Dataset excerpts =
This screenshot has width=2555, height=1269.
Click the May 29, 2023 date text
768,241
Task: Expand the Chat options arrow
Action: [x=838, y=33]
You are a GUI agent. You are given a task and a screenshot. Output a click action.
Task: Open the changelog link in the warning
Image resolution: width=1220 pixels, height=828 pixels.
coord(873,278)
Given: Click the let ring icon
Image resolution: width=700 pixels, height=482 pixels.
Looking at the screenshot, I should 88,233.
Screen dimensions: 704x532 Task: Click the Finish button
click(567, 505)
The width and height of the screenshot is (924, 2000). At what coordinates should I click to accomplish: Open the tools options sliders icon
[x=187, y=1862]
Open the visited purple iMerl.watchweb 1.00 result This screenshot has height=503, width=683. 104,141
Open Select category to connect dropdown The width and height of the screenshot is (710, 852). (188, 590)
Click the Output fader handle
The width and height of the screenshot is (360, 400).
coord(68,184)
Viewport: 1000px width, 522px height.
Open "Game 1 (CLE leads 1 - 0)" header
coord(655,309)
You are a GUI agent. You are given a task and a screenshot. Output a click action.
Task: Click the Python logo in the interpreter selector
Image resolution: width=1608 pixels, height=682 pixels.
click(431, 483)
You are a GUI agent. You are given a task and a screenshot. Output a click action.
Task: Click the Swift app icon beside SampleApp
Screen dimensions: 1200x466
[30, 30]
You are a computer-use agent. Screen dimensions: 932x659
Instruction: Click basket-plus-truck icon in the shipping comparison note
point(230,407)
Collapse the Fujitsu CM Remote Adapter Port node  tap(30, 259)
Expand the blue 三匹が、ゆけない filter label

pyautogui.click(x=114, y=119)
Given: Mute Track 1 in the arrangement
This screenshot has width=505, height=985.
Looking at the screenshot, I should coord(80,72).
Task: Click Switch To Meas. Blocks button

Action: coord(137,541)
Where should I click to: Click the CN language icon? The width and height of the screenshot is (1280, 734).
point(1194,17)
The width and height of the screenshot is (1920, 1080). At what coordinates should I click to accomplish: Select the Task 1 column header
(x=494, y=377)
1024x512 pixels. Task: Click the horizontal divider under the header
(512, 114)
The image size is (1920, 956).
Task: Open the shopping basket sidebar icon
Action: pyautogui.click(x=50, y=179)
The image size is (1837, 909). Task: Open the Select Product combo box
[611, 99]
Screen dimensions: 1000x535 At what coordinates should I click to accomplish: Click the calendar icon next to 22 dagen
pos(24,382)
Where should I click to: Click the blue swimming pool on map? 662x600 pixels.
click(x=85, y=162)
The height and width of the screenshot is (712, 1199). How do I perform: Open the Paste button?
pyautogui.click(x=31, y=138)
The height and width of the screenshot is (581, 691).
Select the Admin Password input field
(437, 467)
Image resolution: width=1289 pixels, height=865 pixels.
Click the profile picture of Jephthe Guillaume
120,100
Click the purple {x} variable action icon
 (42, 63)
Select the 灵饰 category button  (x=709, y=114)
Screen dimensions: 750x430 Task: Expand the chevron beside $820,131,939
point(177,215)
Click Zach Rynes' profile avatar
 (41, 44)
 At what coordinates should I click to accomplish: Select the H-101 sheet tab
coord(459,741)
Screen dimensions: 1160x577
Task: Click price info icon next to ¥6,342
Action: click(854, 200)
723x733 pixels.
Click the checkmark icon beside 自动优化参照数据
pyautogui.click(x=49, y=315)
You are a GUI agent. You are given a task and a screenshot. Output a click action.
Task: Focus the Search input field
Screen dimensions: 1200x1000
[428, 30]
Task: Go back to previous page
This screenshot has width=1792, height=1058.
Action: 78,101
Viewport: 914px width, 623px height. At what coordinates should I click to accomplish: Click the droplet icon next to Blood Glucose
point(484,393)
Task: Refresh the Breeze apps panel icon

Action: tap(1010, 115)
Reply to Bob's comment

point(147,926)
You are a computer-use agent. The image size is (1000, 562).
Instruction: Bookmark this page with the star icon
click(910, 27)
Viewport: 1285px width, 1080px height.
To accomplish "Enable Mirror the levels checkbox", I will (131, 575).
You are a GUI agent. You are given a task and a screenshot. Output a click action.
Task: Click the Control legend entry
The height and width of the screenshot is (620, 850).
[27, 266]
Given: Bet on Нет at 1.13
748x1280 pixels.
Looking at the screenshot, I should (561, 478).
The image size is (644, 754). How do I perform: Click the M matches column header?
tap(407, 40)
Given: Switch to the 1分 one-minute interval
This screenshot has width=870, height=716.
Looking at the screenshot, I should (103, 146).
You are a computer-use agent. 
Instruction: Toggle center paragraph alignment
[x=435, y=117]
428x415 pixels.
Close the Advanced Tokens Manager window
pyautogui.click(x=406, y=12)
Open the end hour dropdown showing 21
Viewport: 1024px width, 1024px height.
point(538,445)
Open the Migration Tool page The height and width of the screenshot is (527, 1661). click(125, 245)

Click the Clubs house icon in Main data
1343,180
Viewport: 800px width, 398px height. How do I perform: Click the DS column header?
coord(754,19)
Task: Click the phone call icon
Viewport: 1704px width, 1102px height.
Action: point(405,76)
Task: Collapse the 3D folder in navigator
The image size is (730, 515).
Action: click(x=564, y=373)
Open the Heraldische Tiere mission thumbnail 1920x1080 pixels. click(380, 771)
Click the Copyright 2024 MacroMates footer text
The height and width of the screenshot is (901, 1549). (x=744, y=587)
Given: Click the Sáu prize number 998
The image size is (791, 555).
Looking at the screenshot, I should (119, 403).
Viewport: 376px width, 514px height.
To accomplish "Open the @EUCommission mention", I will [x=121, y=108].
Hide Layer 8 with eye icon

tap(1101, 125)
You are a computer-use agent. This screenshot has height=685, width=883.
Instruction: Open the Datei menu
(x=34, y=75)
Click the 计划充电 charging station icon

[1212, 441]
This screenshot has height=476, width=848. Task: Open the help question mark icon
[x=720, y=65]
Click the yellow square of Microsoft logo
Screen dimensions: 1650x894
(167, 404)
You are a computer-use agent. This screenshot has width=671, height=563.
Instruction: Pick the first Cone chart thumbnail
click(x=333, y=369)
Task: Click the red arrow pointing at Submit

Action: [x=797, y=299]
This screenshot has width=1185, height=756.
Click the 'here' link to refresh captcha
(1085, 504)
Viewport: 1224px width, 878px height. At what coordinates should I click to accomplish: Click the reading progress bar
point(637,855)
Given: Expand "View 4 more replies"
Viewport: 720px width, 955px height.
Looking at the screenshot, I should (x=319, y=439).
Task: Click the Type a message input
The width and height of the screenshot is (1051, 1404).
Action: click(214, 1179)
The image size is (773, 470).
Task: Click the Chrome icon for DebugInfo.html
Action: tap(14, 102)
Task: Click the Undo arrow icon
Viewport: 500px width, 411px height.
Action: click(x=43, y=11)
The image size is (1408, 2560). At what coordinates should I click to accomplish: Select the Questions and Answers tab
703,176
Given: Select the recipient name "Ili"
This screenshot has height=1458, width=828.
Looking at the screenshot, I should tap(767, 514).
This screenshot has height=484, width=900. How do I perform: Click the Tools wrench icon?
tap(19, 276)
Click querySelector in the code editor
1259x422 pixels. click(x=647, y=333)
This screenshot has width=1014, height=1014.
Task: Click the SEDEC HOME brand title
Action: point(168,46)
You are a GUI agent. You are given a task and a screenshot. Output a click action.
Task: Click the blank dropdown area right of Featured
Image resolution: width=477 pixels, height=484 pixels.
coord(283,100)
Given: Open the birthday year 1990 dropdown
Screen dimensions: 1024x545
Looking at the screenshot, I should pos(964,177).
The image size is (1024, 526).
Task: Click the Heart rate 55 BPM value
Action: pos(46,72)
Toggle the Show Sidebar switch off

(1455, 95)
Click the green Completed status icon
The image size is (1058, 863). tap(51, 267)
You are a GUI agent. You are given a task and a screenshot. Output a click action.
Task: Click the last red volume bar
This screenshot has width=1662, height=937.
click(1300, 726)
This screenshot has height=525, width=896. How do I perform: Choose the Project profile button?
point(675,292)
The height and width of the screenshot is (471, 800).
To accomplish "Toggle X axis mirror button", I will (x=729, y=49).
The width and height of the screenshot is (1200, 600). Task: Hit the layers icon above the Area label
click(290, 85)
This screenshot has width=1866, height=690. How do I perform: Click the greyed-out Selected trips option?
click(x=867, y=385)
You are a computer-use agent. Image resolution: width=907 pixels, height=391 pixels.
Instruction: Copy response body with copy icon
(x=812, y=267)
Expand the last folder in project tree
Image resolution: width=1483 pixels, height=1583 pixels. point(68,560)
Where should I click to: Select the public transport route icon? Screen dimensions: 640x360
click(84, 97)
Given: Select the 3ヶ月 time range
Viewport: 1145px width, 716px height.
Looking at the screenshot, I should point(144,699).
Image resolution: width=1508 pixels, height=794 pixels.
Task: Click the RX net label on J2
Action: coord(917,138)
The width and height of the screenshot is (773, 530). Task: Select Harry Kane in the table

Aim of the exercise = Exact reproduction is required. Give the lines of the data from its first line through the line containing "Task: Open the changelog link in the warning", and no others.

Result of the task =
This screenshot has width=2555, height=1269.
Click the May 29, 2023 date text
768,241
Task: Expand the Chat options arrow
Action: [x=838, y=33]
You are a GUI agent. You are given a task and a screenshot. Output a click action.
Task: Open the changelog link in the warning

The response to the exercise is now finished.